|CALLIER, VIVIANE - Arizona State University|
|SHINGLETON, ALEXANDER - Michigan State University|
|GHOSH, SHAMPA - Michigan State University|
|KIM, JINKYU - Arizona State University|
|HARRISON, JON - Arizona State University|
Submitted to: Journal of Experimental Biology Online
Publication Type: Peer Reviewed Journal
Publication Acceptance Date: 8/20/2013
Publication Date: 12/1/2013
Citation: Callier, V., Shingleton, A.W., Brent, C.S., Ghosh, S.M., Kim, J., Harrison, J. 2013. The role of reduced oxygen in the developmental physiology of growth and metamorphosis initiation in Drosophila. Journal of Experimental Biology Online. 216:4334-4340.
Interpretive Summary: In many insects, development is marked by dramatic shifts in body form between the immature stages (larva, pupa) and the adult stage. The amount of oxygen available to developing larvae is known to affect their final adult body size, but the physiological mechanisms by which oxygen affects size are poorly understood. For individuals of some species, their size at the time they begin to change from a larva to a pupa will largely determine their adult size. The transition to adulthood is thought to be initiated when a larva attains a specific size, known as the critical weight. As the juvenile insect increases in size, its ability to supply oxygen to all of the body tissues declines. We hypothesized that insect larvae can sense how well oxygenated they are and use this information to judge when they have reached their critical weight. By varying the oxygen concentration of the atmosphere to which developing fly larvae were exposed, we determined that oxygen affects the timing of maturation and influences the production of ecdysone, the hormone that drives the transition towards an adult form. Compared with larvae exposed to normal oxygen levels, larvae exposed to lower oxygen levels transitioned to adulthood later and at a lower body weight, whereas the critical weight of larvae exposed to higher oxygen levels did not change. Additionally, changes in critical weight were not associated with the anticipated changes in hormone (ecdysone) concentrations. Thus the relationships between critical weight, ecdysone concentration, and timing of the transition towards the adult form are more complex than anticipated. Therefore, it is likely that critical weight is only one of many cues that together regulate the timing and dynamics of insect development.

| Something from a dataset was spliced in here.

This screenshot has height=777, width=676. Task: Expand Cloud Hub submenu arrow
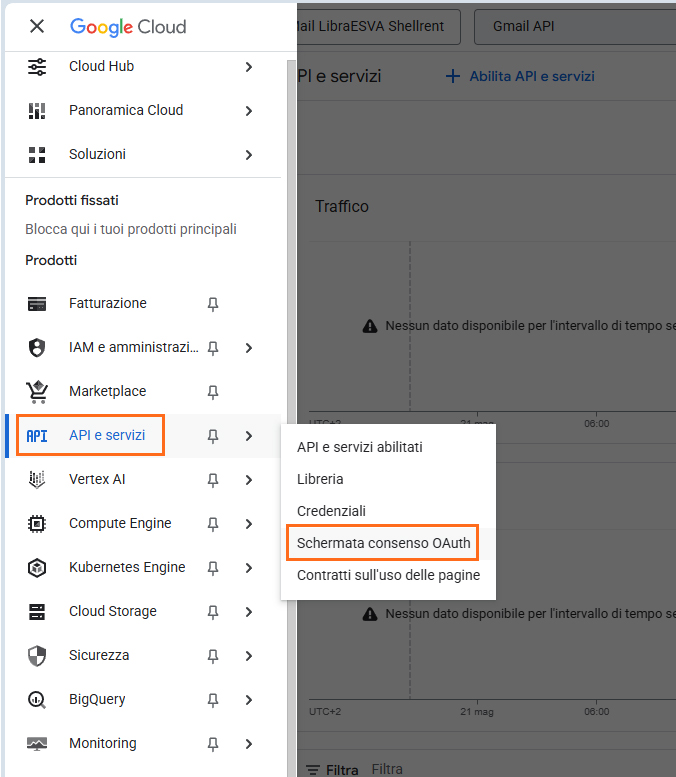(x=248, y=67)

Technical Abstract: Rearing oxygen level is known to affect final body size in a variety of insects, but the physiological mechanisms by which oxygen affects size are incompletely understood. In Manduca and Drosophila, the larval size at which metamorphosis is initiated largely determines adult size, and metamorphosis is thought to be initiated when larvae attain a critical weight. We hypothesized that oxygen effects on final size might be mediated by oxygen effects on the critical weight; specifically, that declining internal pO2 modulates the animal’s physiological sense of its own size, which in turn affects when it initiates metamorphosis. Our results show that oxygen affects critical weight and ecdysone titers, but not in the expected manner. Hypoxic third instar larvae (10% oxygen) exhibit a reduced critical weight, slower growth rate, delayed pupariation, elevated baseline ecdysone levels and a delayed ecdysone peak that occurred at a lower larval weight. Hyperoxic larvae exhibit accelerated pupariation and increased basal ecdysone levels, but no change in critical weight compared with normoxic larvae. Changes to critical weight are not correlated with observed shifts in ecdysone peaks; nor does the absence of a change in critical weight in hyperoxic larvae indicate an absence of change in ecdysone titer. Thus the relationship between critical weight and ecdysone titer is not a simple one, and we reject a simple oxygen-deprivation trigger model for critical weight and ecdysone secretion. Oxygen level is one of multiple cues that together regulate adult size and the timing and dynamics of growth, development rate and ecdysone signaling.